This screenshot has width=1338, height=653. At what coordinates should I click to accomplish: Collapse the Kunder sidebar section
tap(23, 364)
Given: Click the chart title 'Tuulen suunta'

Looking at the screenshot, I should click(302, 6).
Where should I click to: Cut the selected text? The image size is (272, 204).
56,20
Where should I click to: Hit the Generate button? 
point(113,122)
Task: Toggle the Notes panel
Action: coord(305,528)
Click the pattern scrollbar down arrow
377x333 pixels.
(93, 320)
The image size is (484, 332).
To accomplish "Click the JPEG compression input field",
● ● ● ●
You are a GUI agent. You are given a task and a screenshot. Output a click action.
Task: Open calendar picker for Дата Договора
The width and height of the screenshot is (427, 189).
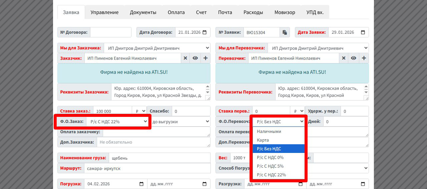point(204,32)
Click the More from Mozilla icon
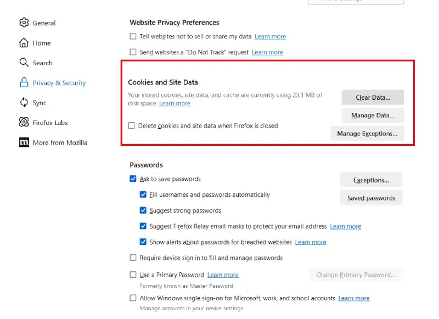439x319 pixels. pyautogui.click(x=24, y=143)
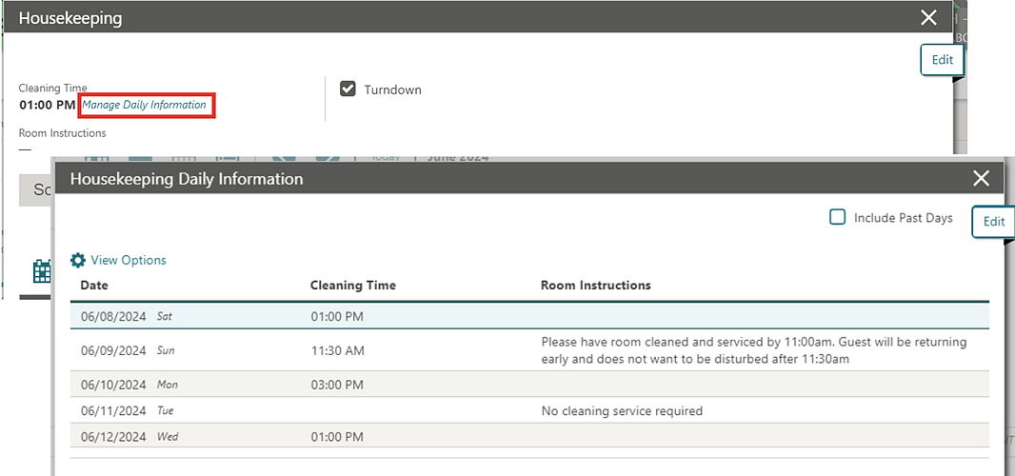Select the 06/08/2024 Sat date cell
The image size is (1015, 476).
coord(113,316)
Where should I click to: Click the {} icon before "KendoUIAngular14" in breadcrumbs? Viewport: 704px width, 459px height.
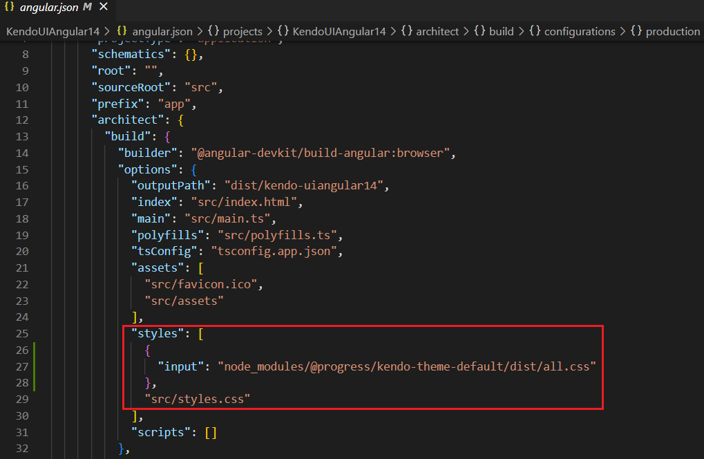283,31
● ● ● ●
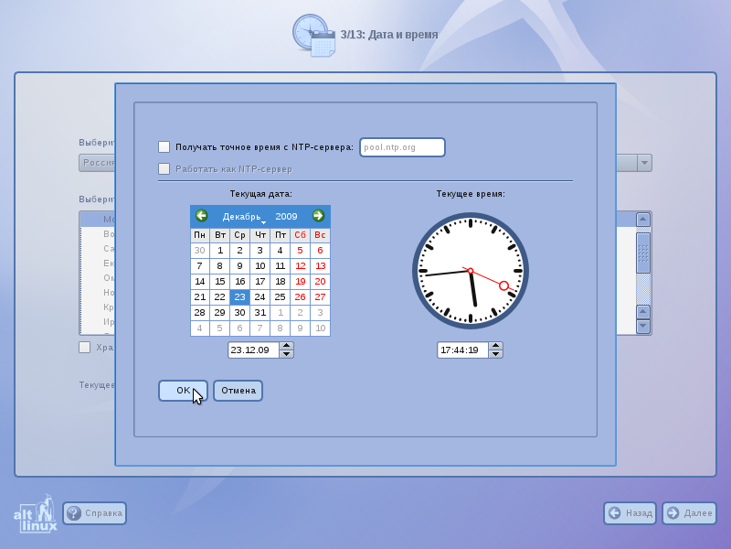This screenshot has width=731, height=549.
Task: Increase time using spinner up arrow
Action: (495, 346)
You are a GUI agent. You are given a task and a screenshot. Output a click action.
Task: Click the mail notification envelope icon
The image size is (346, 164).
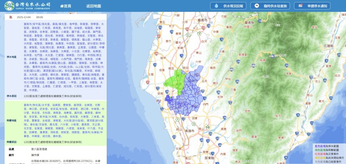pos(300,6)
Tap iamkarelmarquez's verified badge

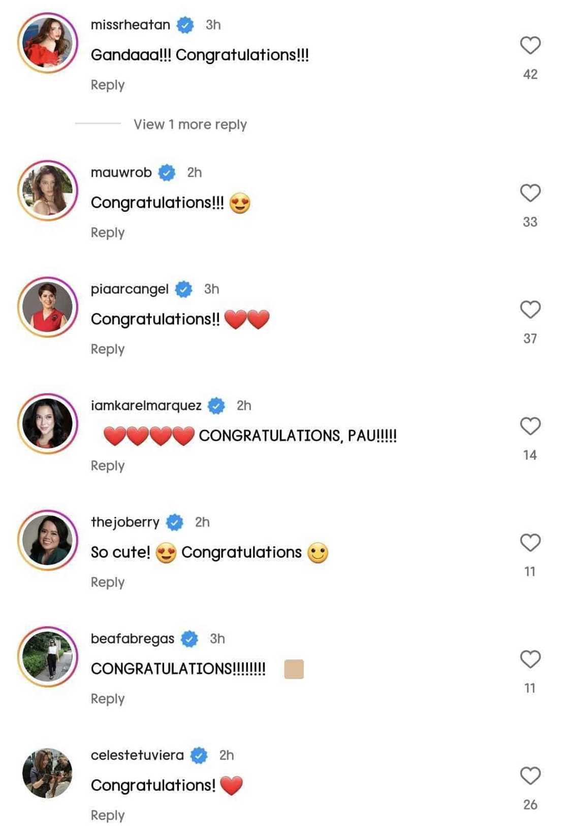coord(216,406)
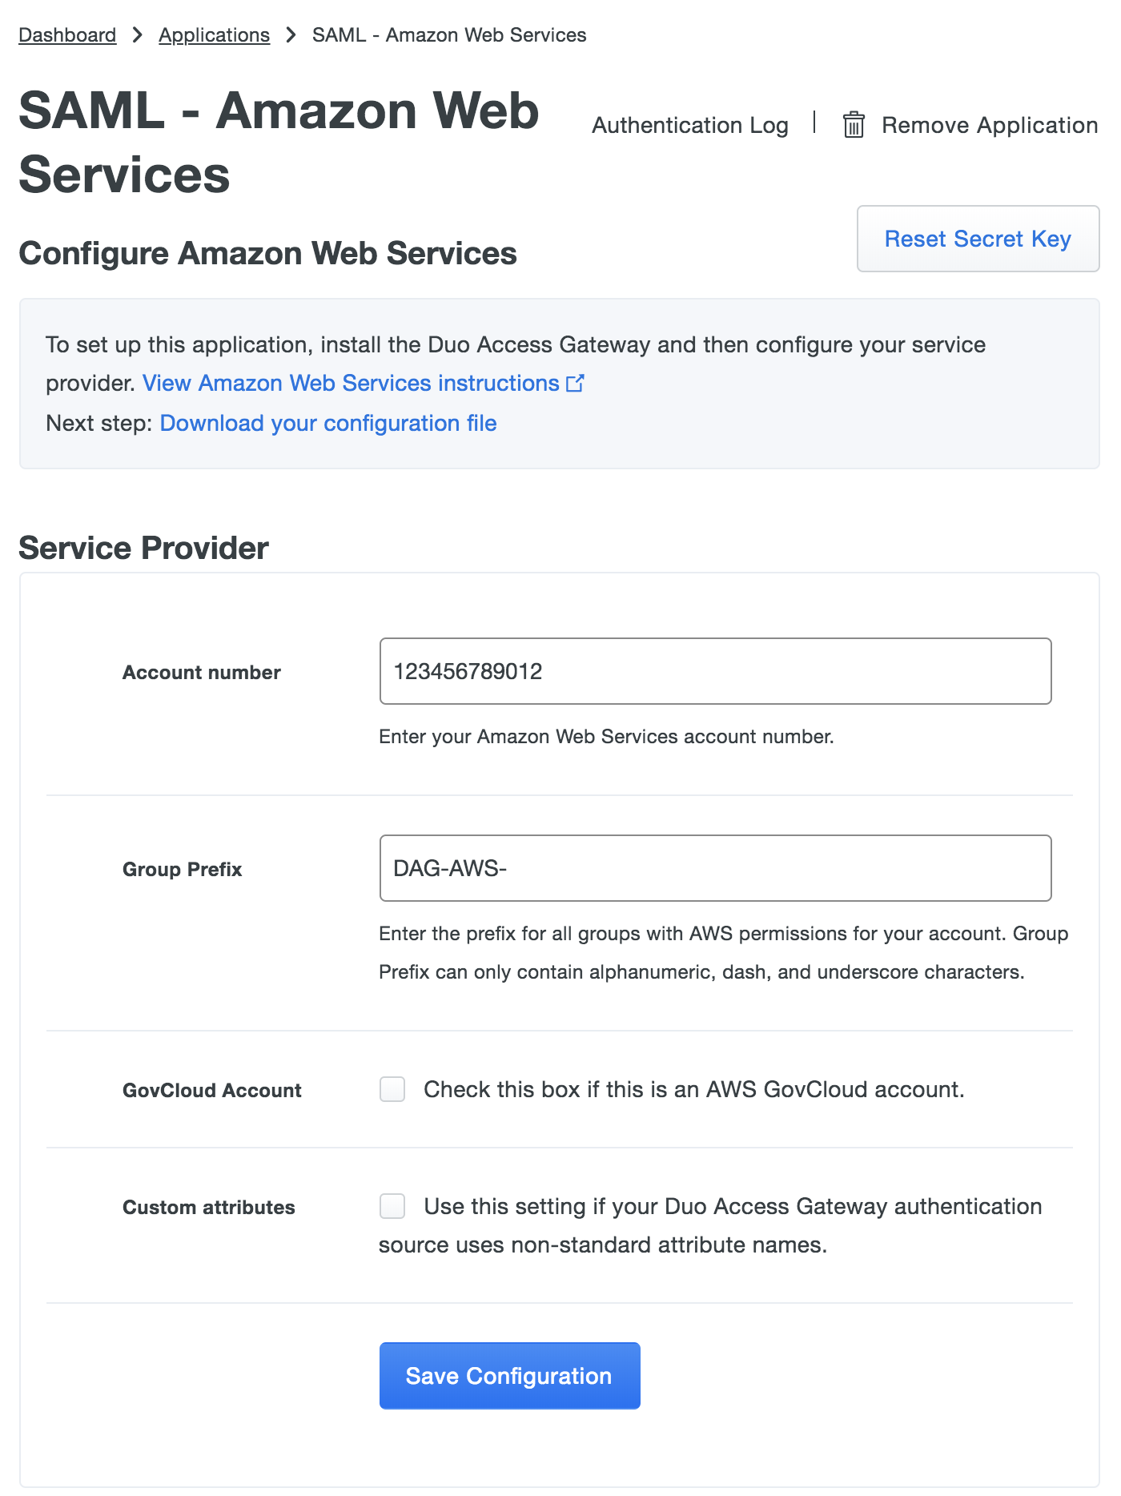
● ● ● ●
• Task details:
What you return must be an exact retyping of the lines above starting at the line with "This screenshot has width=1338, height=653." and ending at the line with "the JPEG compression", and nothing besides.

• Finished exercise:
This screenshot has width=1338, height=653. At what coordinates should I click to accomplish: Collapse the Kunder sidebar section
tap(23, 364)
Given: Click the chart title 'Tuulen suunta'

Looking at the screenshot, I should click(302, 6).
Where should I click to: Cut the selected text? The image size is (272, 204).
56,20
Where should I click to: Hit the Generate button? 
point(113,122)
Task: Toggle the Notes panel
Action: coord(305,528)
Click the pattern scrollbar down arrow
377x333 pixels.
(93, 320)
The image size is (484, 332).
To accomplish "Click the JPEG compression input field",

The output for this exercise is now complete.